The pulp (hurd) of the hemp plant can be burned as is or processed into charcoal, methanol, methane, or gasoline. The process for doing this is called destructive distillation, or "pyrolysis". Fuels made out of plants like this are called "biomass" fuels. This charcoal may be burned in today's coal-powered electric generators. Methanol makes a good automobile fuel, in fact it is used in professional automobile races. It may someday replace gasoline.
Hemp may also be used to produce ethanol (grain alcohol). The United States government has developed a way to make this automobile fuel additive from cellulosic biomass. Hemp is an excellent source of high quality cellulosic biomass. One other way to use hemp as fuel is to use the oil from the hemp seed - some diesel engines can run on pure pressed hemp seed oil. However, the oil is more useful for other purposes, even if we could produce and press enough hemp seed to power many millions of cars.
Why hemp fuel is better than petroleum?
Biomass fuels are clean and virtually free from metals and sulfur, so they do not cause nearly as much air pollution as fossil fuels. Even more importantly, burning biomass fuels does not increase the total amount of carbon dioxide in the Earth's atmosphere. When petroleum products are burned, carbon that has been stored underground for millions of years is added to the air; this may contribute to global warming through the "Greenhouse Effect", (a popular theory which says that certain gases will act like a wool blanket over the entire Earth, preventing heat from scaping into space). In order to make biomass fuels, this carbon dioxide has to be taken out of the air to begin with - when they are burned it is just being put back where it started.
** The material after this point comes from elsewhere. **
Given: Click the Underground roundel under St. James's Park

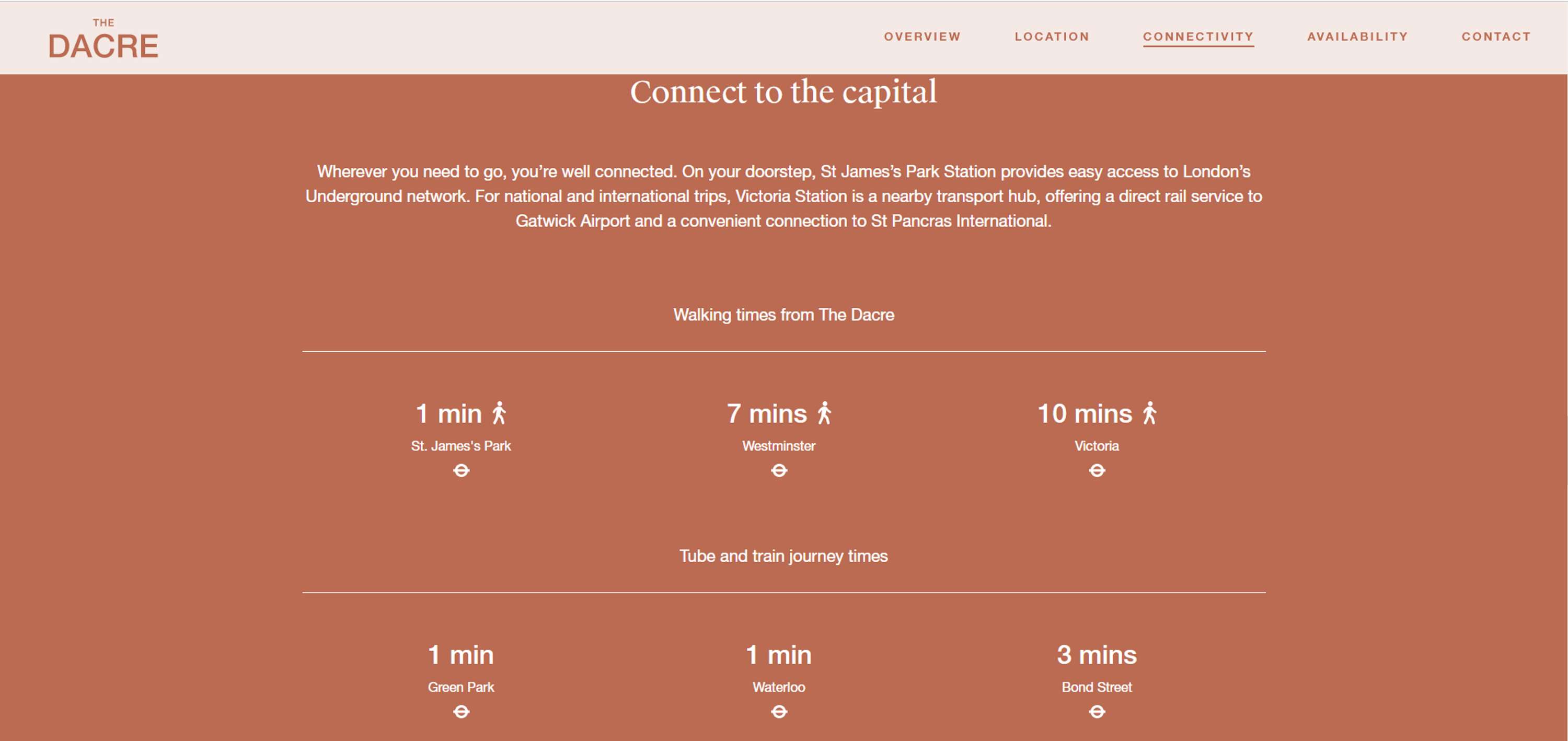Looking at the screenshot, I should 461,470.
Another advantage over fossil fuels is that biomass fuels can be made right here in the United States, instead of buying them from other countries. Instead of paying oil drillers, super-tanker captains, and soldiers to get our fuel to us, we could pay local farmers and delivery drivers instead. Of course, it is possible to chop down trees and use them as biomass. This would not be as beneficial to the environment as using hemp, especially since trees that are cut down for burning are "whole tree harvested". This means the entire tree is ripped up and burned, not just the wood. Since most of the minerals which trees use are in the leaves, this practice could ruin the soil where the trees are grown. In several places in the United States, power companies are starting to do this - burning the trees in order to produce electricity, because that is cheaper than using coal. They should be using hemp, like researchers in Australia started doing a few years ago. (Besides, hemp provides a higher quality and quantity of biomass than trees do).